Ageing increases susceptibility to neurodegenerative disorders, such as Alzheimer's disease (AD). Serum levels of sclerostin, an osteocyte-derived Wnt-beta-catenin signalling antagonist, increase with age and inhibit osteoblastogenesis. As Wnt-beta-catenin signalling acts as a protective mechanism for memory, we hypothesize that osteocyte-derived sclerostin can impact cognitive function under pathological conditions. Here we show that osteocyte-derived sclerostin can cross the blood-brain barrier of old mice, where it can dysregulate Wnt-beta-catenin signalling. Gain-of-function and loss-of-function experiments show that abnormally elevated osteocyte-derived sclerostin impairs synaptic plasticity and memory in old mice of both sexes. Mechanistically, sclerostin increases amyloid beta (A beta) production through beta-catenin-beta-secretase 1 (BACE1) signalling, indicating a functional role for sclerostin in AD. Accordingly, high sclerostin levels in patients with AD of both sexes are associated with severe cognitive impairment, which is in line with the acceleration of Alpha beta production in an AD mouse model with bone-specific overexpression of sclerostin.

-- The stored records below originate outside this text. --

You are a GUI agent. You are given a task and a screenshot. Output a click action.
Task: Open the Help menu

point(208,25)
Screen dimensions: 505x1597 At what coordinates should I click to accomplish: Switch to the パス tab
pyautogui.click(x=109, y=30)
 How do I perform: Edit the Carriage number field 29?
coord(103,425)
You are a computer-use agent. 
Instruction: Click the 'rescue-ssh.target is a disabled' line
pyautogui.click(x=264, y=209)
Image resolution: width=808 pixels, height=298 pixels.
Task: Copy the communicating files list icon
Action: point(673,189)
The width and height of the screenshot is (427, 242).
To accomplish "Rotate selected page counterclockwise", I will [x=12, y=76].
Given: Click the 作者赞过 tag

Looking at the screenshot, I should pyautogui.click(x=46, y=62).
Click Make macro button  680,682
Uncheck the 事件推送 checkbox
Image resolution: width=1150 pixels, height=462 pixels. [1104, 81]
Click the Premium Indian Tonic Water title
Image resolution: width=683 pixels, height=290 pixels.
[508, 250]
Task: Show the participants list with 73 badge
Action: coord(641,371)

Thus, we demonstrate osteocyte-derived sclerostin-mediated bone-brain crosstalk, which could serve as a target for developing therapeutic interventions against AD. The authors show that abnormal elevation of osteocyte-derived sclerostin deregulates Wnt-beta-catenin signalling in the brain and aggravates cognitive impairment under pathological conditions.